206.183.1.74 - - [24/Dec/2013:07:56:35 -0800] "GET /robots.txt HTTP/1.1" 301 513 "-" "Mozilla/4.0 (compatible; http://search.thunderstone.com/texis/websearch/about.html)"
206.183.1.74 - - [24/Dec/2013:07:56:35 -0800] "GET / HTTP/1.1" 301 492 "-" "Mozilla/4.0 (compatible; http://search.thunderstone.com/texis/websearch/about.html)"
206.183.1.74 - - [24/Dec/2013:07:56:35 -0800] "GET / HTTP/1.1" 200 870 "-" "Mozilla/4.0 (compatible; http://search.thunderstone.com/texis/websearch/about.html)"
Possibly they thought they could hide among the thousands of lines of checklink hits (brand-new site, not yet visible to the public) in the same day's logs.

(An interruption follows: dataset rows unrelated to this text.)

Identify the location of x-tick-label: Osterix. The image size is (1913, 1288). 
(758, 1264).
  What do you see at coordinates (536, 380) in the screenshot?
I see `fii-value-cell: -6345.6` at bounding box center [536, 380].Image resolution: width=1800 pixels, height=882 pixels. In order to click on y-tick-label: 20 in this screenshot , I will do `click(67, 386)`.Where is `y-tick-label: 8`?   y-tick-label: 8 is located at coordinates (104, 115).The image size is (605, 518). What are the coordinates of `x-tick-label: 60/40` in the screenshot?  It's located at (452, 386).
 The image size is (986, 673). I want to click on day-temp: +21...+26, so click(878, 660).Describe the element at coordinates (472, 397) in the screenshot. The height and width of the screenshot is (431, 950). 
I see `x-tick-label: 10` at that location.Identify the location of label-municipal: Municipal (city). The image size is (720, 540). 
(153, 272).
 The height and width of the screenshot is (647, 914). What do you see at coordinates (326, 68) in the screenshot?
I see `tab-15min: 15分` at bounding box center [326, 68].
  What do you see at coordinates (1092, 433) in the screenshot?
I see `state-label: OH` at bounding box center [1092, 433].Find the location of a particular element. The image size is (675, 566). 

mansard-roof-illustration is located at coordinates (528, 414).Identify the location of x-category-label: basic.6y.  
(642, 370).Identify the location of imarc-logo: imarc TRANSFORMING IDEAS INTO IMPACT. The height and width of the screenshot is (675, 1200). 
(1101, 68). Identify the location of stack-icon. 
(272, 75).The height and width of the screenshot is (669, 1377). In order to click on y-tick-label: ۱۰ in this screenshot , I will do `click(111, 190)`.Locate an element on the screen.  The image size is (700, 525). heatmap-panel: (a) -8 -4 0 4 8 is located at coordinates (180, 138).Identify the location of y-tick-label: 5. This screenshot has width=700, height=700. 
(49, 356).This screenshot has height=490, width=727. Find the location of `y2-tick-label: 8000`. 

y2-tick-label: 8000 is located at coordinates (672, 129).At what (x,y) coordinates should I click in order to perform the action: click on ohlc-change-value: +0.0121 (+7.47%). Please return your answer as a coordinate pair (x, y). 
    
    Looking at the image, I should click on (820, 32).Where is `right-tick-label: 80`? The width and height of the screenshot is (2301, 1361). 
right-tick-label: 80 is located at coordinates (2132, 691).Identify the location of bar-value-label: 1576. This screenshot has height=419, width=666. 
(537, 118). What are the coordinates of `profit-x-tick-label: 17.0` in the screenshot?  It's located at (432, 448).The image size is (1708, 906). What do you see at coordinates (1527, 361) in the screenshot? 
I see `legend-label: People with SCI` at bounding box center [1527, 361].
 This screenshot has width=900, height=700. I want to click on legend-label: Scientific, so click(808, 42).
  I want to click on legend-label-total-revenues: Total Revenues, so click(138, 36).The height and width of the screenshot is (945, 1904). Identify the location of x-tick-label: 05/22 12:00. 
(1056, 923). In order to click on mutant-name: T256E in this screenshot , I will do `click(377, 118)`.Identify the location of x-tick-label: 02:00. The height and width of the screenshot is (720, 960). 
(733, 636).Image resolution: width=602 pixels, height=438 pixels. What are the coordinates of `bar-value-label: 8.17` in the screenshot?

robots.txt currently says, in full,
User-Agent: W3C-checklink
Disallow:
User-Agent: *
Disallow: /
It goes beyond "Which part of {asterisk} did you not understand?"* They seem to go out of their way to look for roboted-out files and under-the-radar sites. Compare
this thread [webmasterworld.com] from early 2011. I've never seen them on my "real" site, only on assorted backwaters.
Cursory Forums search suggests they've been at it-- whatever "it" is-- since 2001**. Their current home is 206.183.0.0/19.
* Or, for that matter, "Which part of 301 did you not understand?" Note the pattern of redirects. My host's logs can be a bit hiccupy, so it's not even certain that they asked for robots.txt before asking for the front page-- currently the host's "coming soon" default, so neener-neener. What is certain is that they never bothered to follow the redirect.
** I had no idea there was such a thing as a lapsed or inactive member. That's how long ago 2001 was.